Il caso assurse comunque a paradigma di visioni e comportamenti religiosi opposti. Nel 1549 Giulio Della Rovere dette alle stampe l’Esortazione al martirio, caposaldo della posizione antinicodemitica malgrado una certa tolleranza verso l’emigrazione, e nello stesso anno Geloo inviò in Germania la relazione di Gribaldi (Historia de quodam quem hostes Evangelii in Italia coegerunt abiicere agnitam veritatem) poi tradotta in tedesco e polacco. Nel 1550 vide la luce l’Epistola alli cittadini di Riva di Trento contro il mendatio di Francesco Spiera et falsa dottrina de’ protestanti di Giorgio Siculo, che legittimava la dissimulazione e sosteneva una concezione rivoluzionaria della salvezza universale basata su una nozione sostanzialmente etica del cristianesimo. Altre reazioni polemiche la vicenda ebbe a Wittenberg, in Inghilterra e nell’Europa orientale.

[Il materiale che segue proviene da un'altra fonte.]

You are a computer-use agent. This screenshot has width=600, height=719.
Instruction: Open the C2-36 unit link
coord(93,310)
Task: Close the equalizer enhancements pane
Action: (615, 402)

Fonti e Bibl.: Archivio segreto Vaticano, Sant’Uffizio, Processi, b. 6, Spiera-Facio; A.M. Cittadella, Liber Consiliorum, b. II, 1536; Archivio di Stato di Vicenza, Bassano del Grappa, Notai di Cittadella; E. Comba, F. S., episodio della Riforma religiosa in Italia, con aggiunta di documenti originali tratti dall’Archivio veneto del Sant’Ufficio, Roma-Firenze 1872; E. Zille, Gli eretici a Cittadella nel Cinquecento, Cittadella 1971; M.A. Overell, The exploitation of F. S., in The sixteenth century journal, XXVI (1995), pp. 619-637; D. Walker, Pier Paolo Vergerio (1498-1565) e il caso S. (1548), in Studi di teologia, X (1998), pp. 7-56 (con appendice di testi); A. Prosperi, L’eresia del Libro Grande. Storia di Giorgio Siculo e della sua setta, Milano 2000, pp. 108-131, 146-156, 201-203, 299-301, 303-307 e passim; S. Cavazza, Una vicenda europea. Vergerio e il caso S., 1548-49, in Per Adriano Prosperi, I, La fede degli italiani, a cura di G. Dall’Olio - A. Malena - P. Scaramella, Pisa 2011, pp. 41-51.